== Work instruction ==
From the line containing "mixiについて (175, 2497)" down to the last line of the records below, give every line again without any change.

BEGIN Data

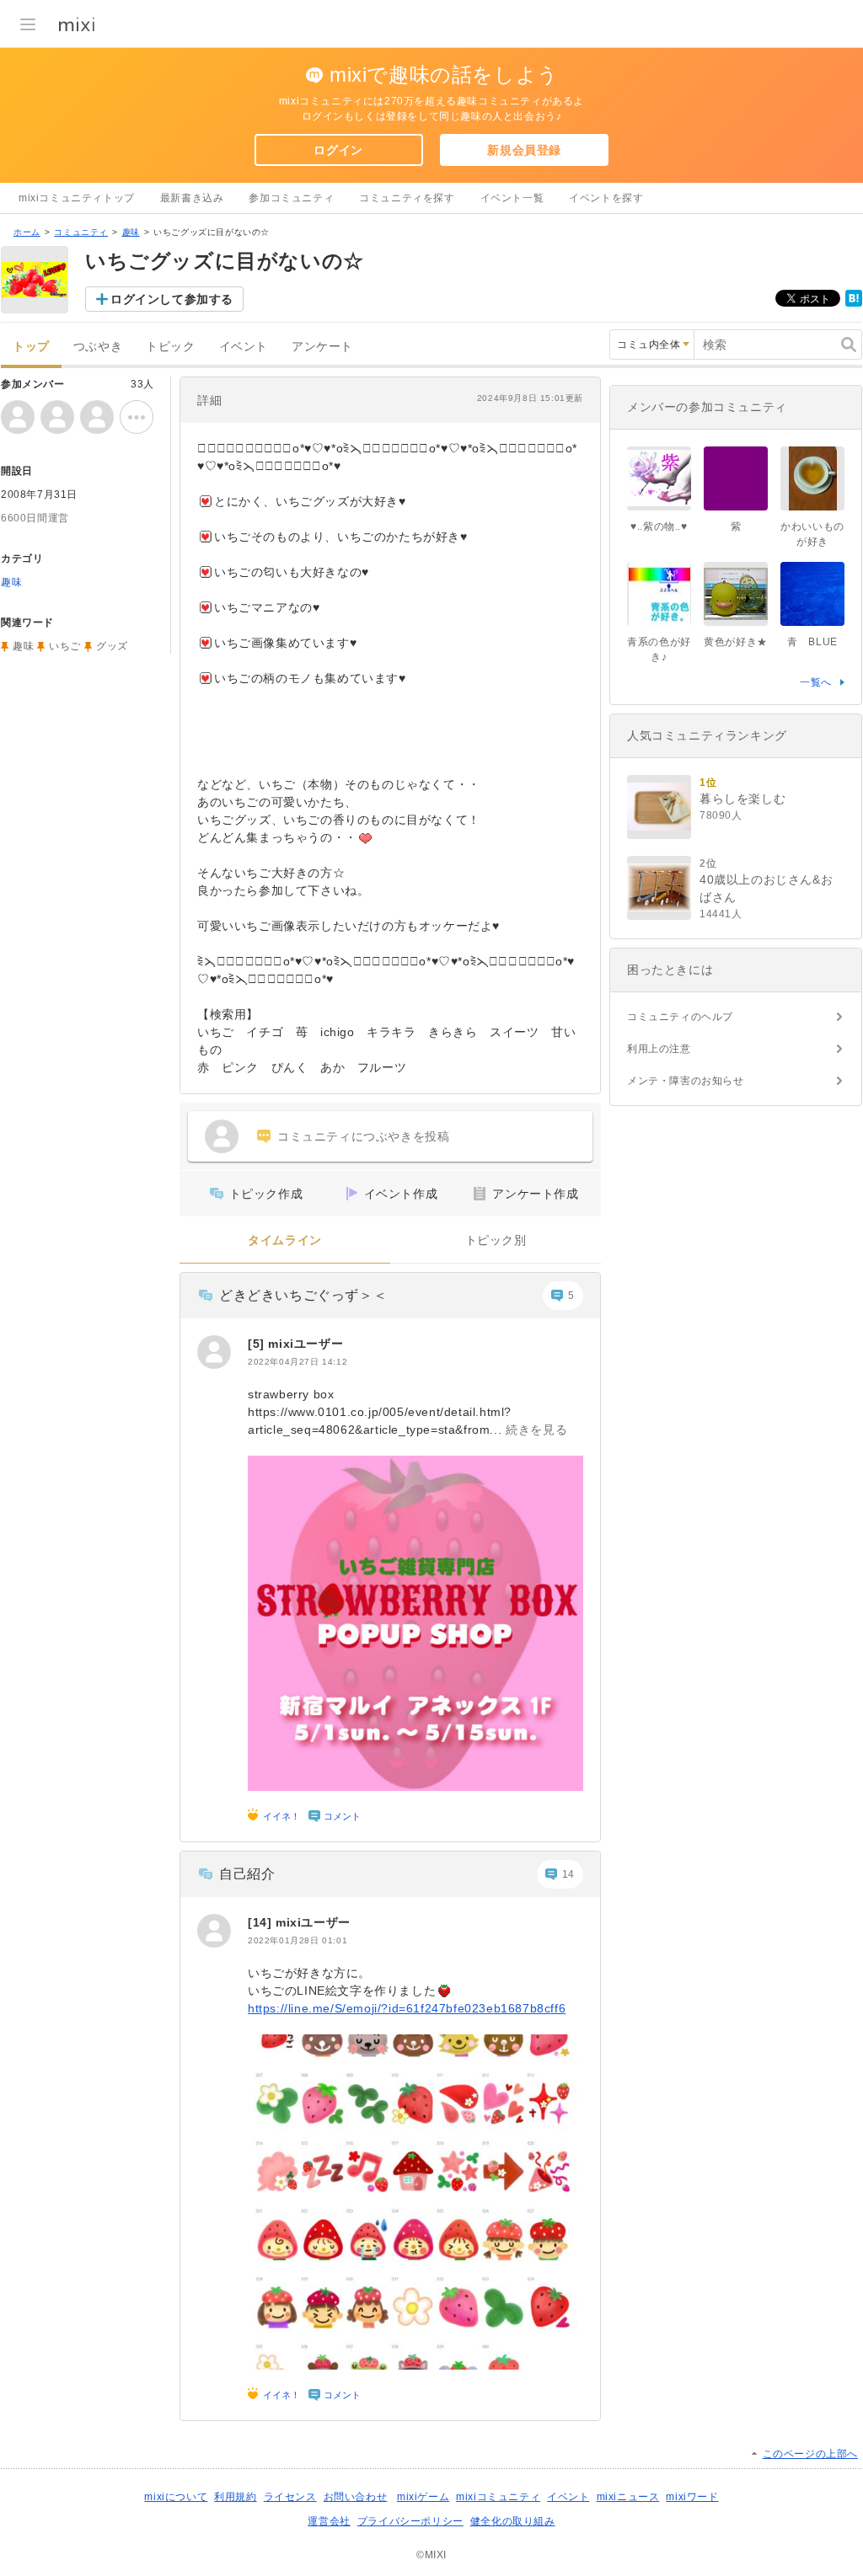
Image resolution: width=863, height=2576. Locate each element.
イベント (243, 346)
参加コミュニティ (291, 198)
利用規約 (235, 2497)
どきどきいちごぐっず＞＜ (303, 1295)
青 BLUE (812, 642)
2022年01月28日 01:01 (297, 1940)
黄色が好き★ (736, 642)
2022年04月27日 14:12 (297, 1361)
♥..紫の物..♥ (658, 526)
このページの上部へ (810, 2454)
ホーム (26, 232)
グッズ (112, 646)
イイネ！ (281, 1816)
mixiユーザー (305, 1343)
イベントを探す (606, 198)
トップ (31, 346)
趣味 (131, 232)
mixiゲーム (423, 2497)
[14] (262, 1922)
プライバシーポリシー (410, 2521)
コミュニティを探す (406, 198)
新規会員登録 (524, 150)
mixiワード (692, 2497)
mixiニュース (628, 2497)
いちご (65, 646)
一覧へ (816, 682)
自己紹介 (247, 1874)
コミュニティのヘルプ (680, 1017)
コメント (342, 1816)
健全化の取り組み (512, 2521)
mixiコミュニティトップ (77, 198)
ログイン (338, 150)
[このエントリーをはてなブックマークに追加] (853, 303)
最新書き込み (192, 198)
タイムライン (285, 1240)
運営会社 (329, 2521)
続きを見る (536, 1429)
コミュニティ (81, 232)
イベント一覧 (512, 198)
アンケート (322, 346)
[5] (258, 1343)
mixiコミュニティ (498, 2497)
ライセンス (290, 2497)
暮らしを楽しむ (742, 798)
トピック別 (496, 1240)
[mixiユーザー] (214, 1352)
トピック (170, 346)
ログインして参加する (171, 299)
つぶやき (97, 346)
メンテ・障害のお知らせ (685, 1081)
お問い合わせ (356, 2497)
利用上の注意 (659, 1049)
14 (568, 1874)
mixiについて (175, 2497)
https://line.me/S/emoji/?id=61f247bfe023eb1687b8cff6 (407, 2008)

END Data

== Reply to the task ==
mixiについて (175, 2497)
https://line.me/S/emoji/?id=61f247bfe023eb1687b8cff6 (407, 2008)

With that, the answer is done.